BOSTON – Massachusetts Attorney General Maura Healey today, July 31, joined a coalition of 35 attorneys general and state consumer advocate agencies in urging members of Congress to preserve and expand funding for critical low-income energy assistance programs for residents in Massachusetts and across the country.
In a letter sent to Congress today, the attorneys general and advocates conveyed the importance of the Low Income Home Energy Assistance Program (LIHEAP) and Weatherization Assistance Program (WAP) to their states and expressed opposition to the proposed elimination or reduction of their funding within the U.S. Department of Health and Human Service’s Office of Community Services budget.
“Each year, tens of thousands of Massachusetts families struggle to make ends meet and come up with the money to pay their energy bills,” said Healey, in a statement. “We simply cannot allow Congress to slash funding for these critical programs that allow some of our most vulnerable residents to stay warm in the cold winter months.”
During the 2015–2016 winter, nearly 165,000 customers in Massachusetts received approximately $150 million in Low Income Home Energy Assistance Program benefits.
Annual distributions of Low Income Home Energy Assistance Program funds specifically prioritize seniors and families with small children. Seventy percent of recipient households have at least one member who is elderly or disabled, or have a child under the age of 6. The attorneys general and advocates argue that without this vital assistance, many of these families would be faced with the impossible choice of opting between heating and cooling their homes, and paying for other necessities, such as food and medications.
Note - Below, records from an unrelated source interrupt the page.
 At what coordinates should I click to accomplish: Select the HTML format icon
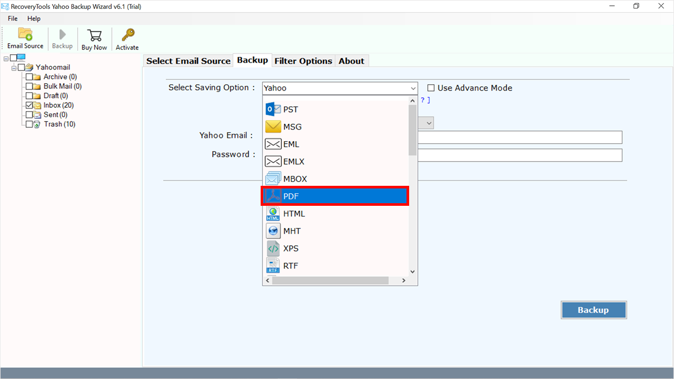click(x=273, y=214)
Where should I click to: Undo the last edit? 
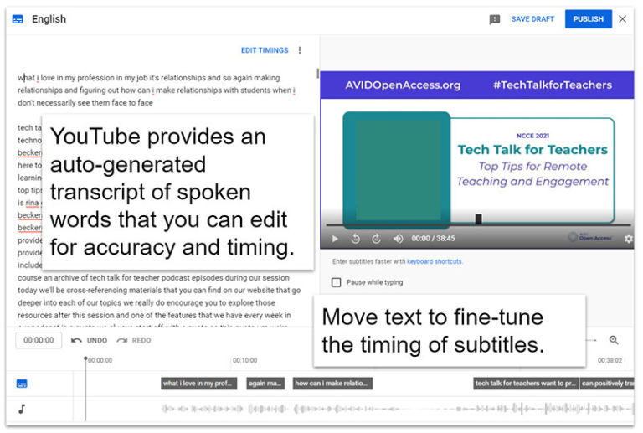click(89, 340)
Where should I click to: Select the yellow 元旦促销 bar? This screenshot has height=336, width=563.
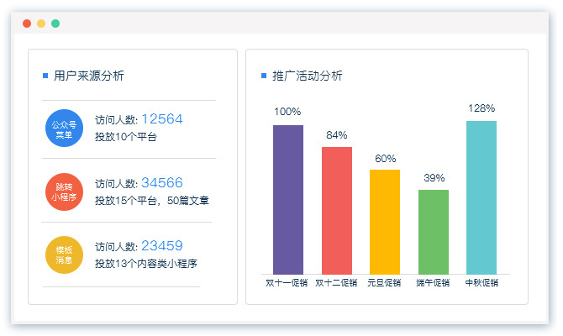click(x=385, y=222)
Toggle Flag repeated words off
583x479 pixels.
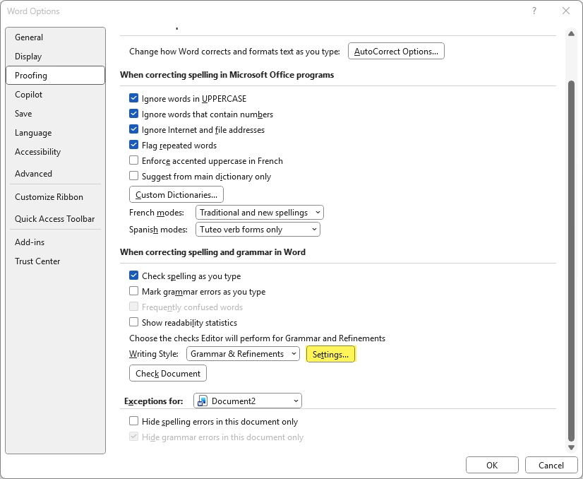(x=133, y=145)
“Since 1981, LIHEAP has helped millions of vulnerable residents retain essential utility service, thereby protecting public health and safety, reducing homelessness and ensuring the stability of utility revenues. In Fiscal Year 2017 alone, it is expected that about 6.1 million households nationwide will receive heating and cooling assistance through LIHEAP,” the letter states.
Likewise, WAP has served 7 million households over its 40-year lifespan. The U.S. Department of Energy estimates that WAP has helped low-income households reduce their total energy expenditures by 23 percent per year, allowing participating households to allocate scarce resources for other necessities. WAP has helped develop an energy efficiency industry for low-income housing that includes workers and companies that assist low-income families increase their energy efficiency through low-cost measures. According to the state’s Executive Office of Housing and Economic Development, an average of $4,500 in allowable energy efficiency measures is available for eligible Massachusetts households.
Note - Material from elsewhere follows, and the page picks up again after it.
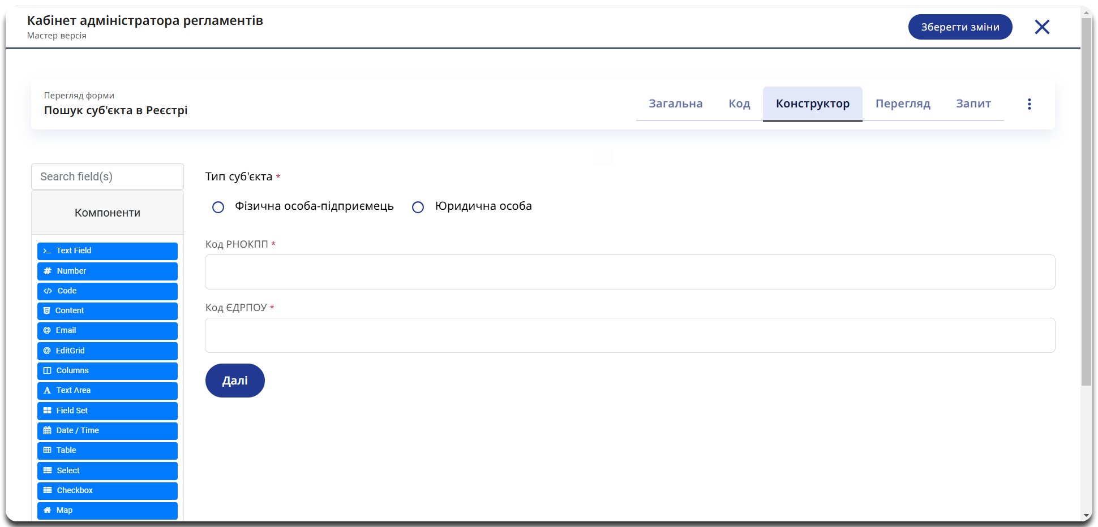The width and height of the screenshot is (1098, 527).
Task: Select the Фізична особа-підприємець radio button
Action: click(218, 208)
In their letter, the attorneys general and advocates note that anticipated funding for Fiscal Year 2017 does not come close to meeting the extraordinary need for either of these funds.
According to the National Energy Assistance Directors’ Association, only 19 percent of eligible households are expected to be served. Since 2010, congressional funding for Low Income Home Energy Assistance Program has fallen by more than a third. This decrease in funding has resulted in more than one million fewer eligible households receiving critical energy assistance.
The attorneys general urge Congress to restore and increase Low Income Home Energy Assistance Program funding, so that fewer families are “left out in the cold.”
The coalition who sent today’s letter was led by Illinois Attorney General Lisa Madigan and consisted of attorneys general and consumer advocate agencies from Arizona, California, Colorado, Connecticut, the District of Columbia, Florida, Hawaii, Iowa, Kansas, Kentucky, Massachusetts, Maine, Maryland, Minnesota, Mississippi, Montana, New Hampshire, New Jersey, New Mexico, New York, Oregon, Pennsylvania, Rhode Island, Utah, Vermont, Washington, West Virginia and Wyoming.